Et le texte d’Ovide, comment l’avez-vous utilisé ?

Maxime Anselin : Et bien pour ces gens, le texte des Métamorphoses d’Ovide va littéralement tomber du ciel et même prendre possession d’eux-mêmes.

Au niveau esthétique, la bande de son règle les mouvements très construits, qui je suppose ne sont pas évidents pour les comédiens.

Maxime Anselin : L’ensemble a été pensé comme le passage d’un tableau à un autre. Nous bénéficions du talent d’une équipe importante autour de nous. Au niveau du son, on a Raymond Delepierre, Florence Richard a créé les lumières, Satu Peltoniemi la scénographie et les costumes. Dès le départ, nous avons travaillé avec l’aide de la scénographie, avec les sons et les lumières, l’idée étant de rendre le texte accessible. L’improvisation a servi à dénouer le fil conducteur. Cette scénographie-là dépeint un monde post-apocalyptique. Au centre de la scène, trône un énorme bac rempli de terre avec des arbres récréés au moyen de planches en bois pour montrer que le vivant
n’existe plus... La nature a disparu, mais on essaye de la recréer dans une tentative de conserver ce qui peut l’être. On va donc suivre cette communauté dans sa vie quotidienne, on les voit manger, prendre le thé, faire des expériences parfois un peu « particulières ». Pour ce qui concerne le travail du corps, avec Anne Rose Goyet, on a utilisé les mouvements taï chi pour chercher comment ces personnages évoluent puisque leur expérimentation passe par les mouvements de leurs corps. Pascal Crochet a voulu « déréaliser » les mouvements, on ne marche pas comme dans la vie réelle, on est
animé par quelque chose, une inquiétude, une intranquillité, et les mouvements en sont nourris. Par moments, la pensée d’Ovide nous possède à tel point que l’on est traversé par une transe, le corps est comme saisi par une force extérieure.
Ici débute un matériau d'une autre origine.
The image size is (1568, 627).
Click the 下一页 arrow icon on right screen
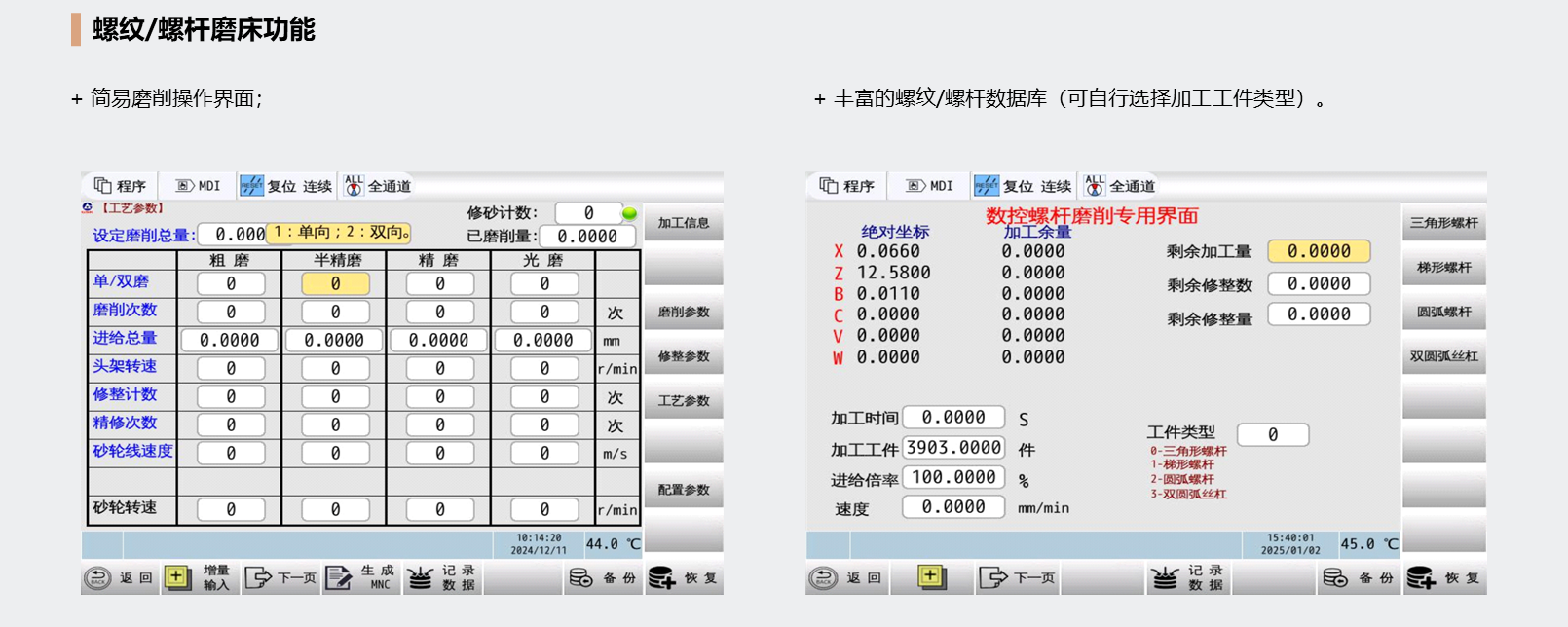(x=993, y=578)
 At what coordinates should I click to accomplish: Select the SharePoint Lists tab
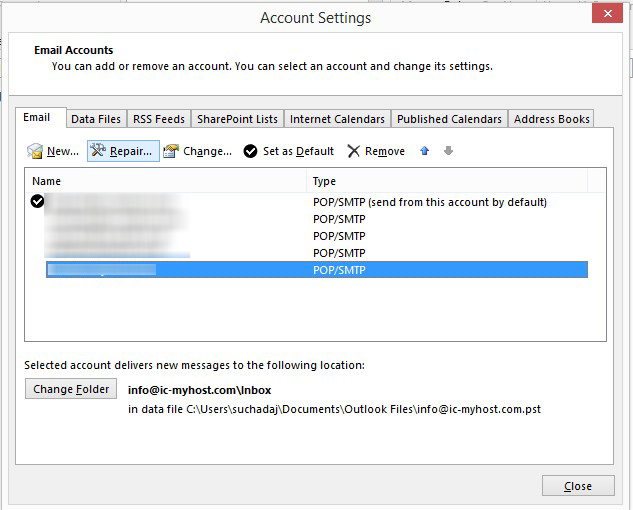[237, 119]
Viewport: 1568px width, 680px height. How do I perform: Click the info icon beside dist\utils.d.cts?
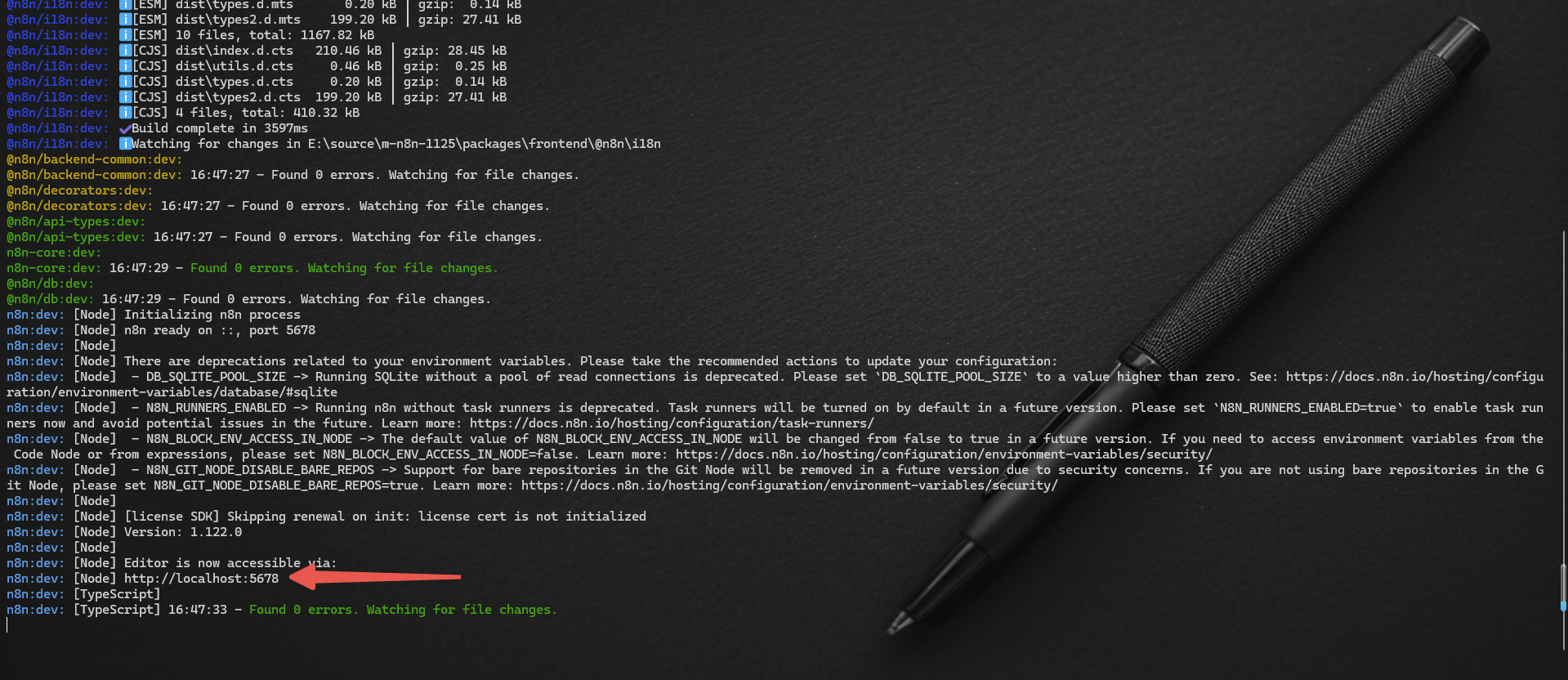tap(125, 66)
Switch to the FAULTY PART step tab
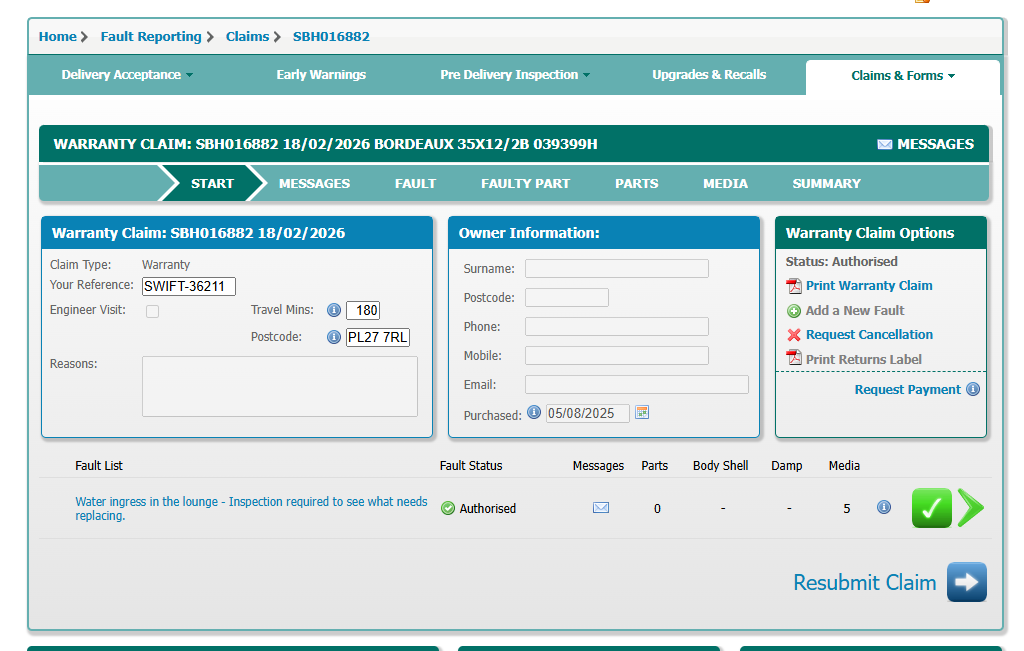 525,184
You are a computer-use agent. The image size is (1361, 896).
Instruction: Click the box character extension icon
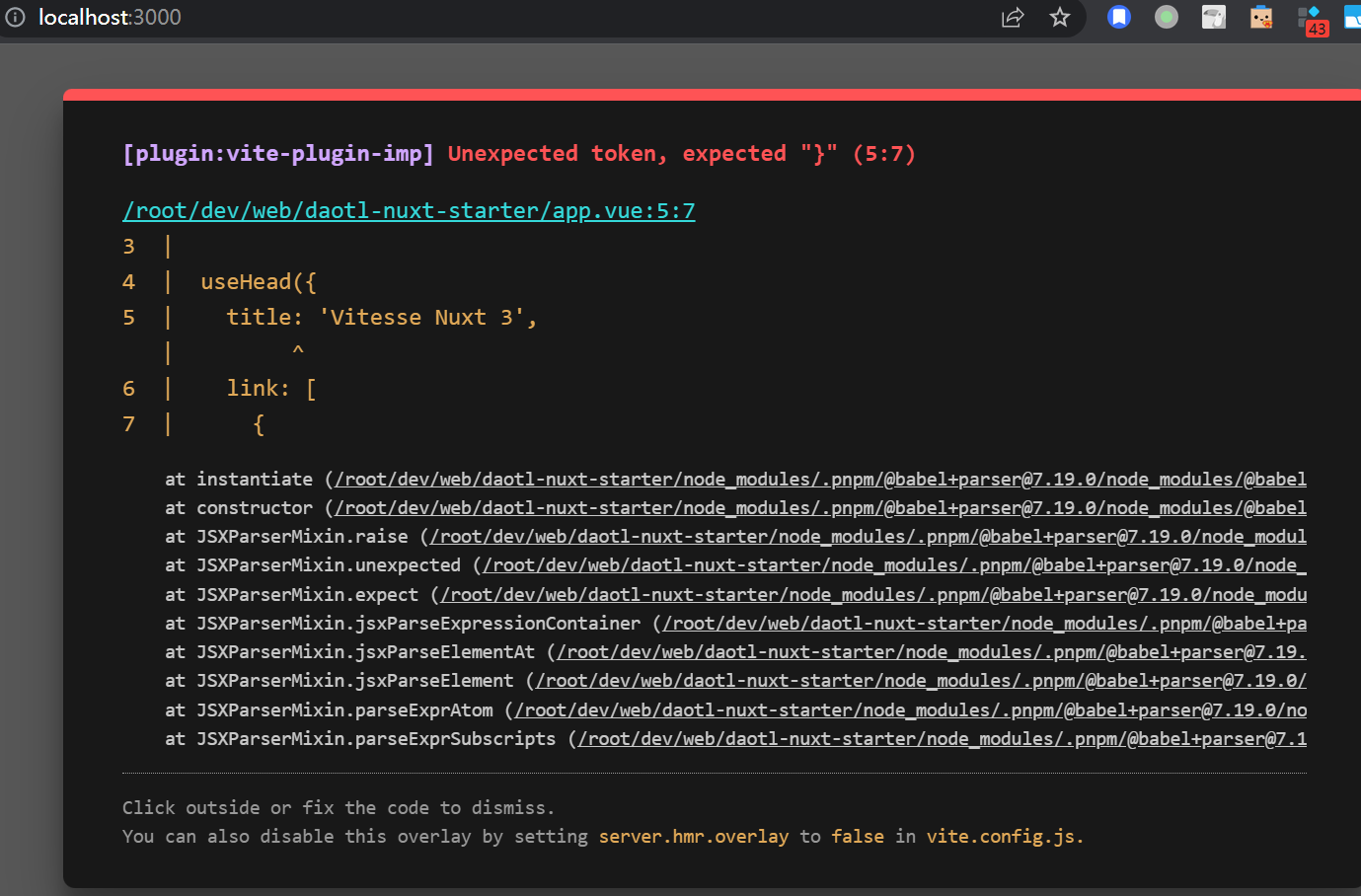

Cela tient du théâtre danse.

Le spectacle est un succès incontestable, comment le public reçoit-il le spectacle ?

Maxime Anselin : À l’avant-scène, un texte se dit pendant qu’une expérience est en cours sur le côté alors qu’une image métaphorique apparaît à l’arrière... Du coup, le public ne voit pas le temps passer. Il reçoit le spectacle comme une expérience théâtrale qui donne à réfléchir et qui en met plein des yeux. Et donc les textes s’insinuent en nous et soulèvent des questions sans que nous ayons l’impression que l’on nous fait la leçon.

Un texte d’Ovide, texte poétique et antique, est-ce évident de le faire parler aujourd’hui ?

Maxime Anselin : Dans l’Antiquité, les personnages changeaient par le fait qu’ils étaient
transformés en animaux, en arbres, en pierre... Parce qu’ils avaient « fauté », les dieux se vengeaient sur eux en les transformant en matière naturelle comme pour dire : « Vous avez voulu porter atteinte à la nature et bien, vous allez devenir ce que vous détruisez. Dans ce monde qui se métamorphose, nous-mêmes, nous nous métamorphosons tout en continuant à métamorphoser le monde... On finit par subir ce qu’on a créé, par être puni par où on a « péché »

Parlant de transformation et de rédemption, quelle est philosophie de la pièce ?

Maxime Anselin : Tout spectacle est une expérience. Nous n’avons pas voulu donner de réponses aux interrogations. Notre objectif a été de donner des visions, de véhiculer des pensées mais sans donner une vraie réponse... Chacun est libre d’interpréter chaque image. Le propos est de faire état d’un monde en train de s’autodétruire avec des évolutions positives... Mais par le progrès, la surmédiatisation, l’homme en est arrivé à un point où il est nécessaire de faire entendre des sonnettes d’alarme et de s’interroger sur notre survie.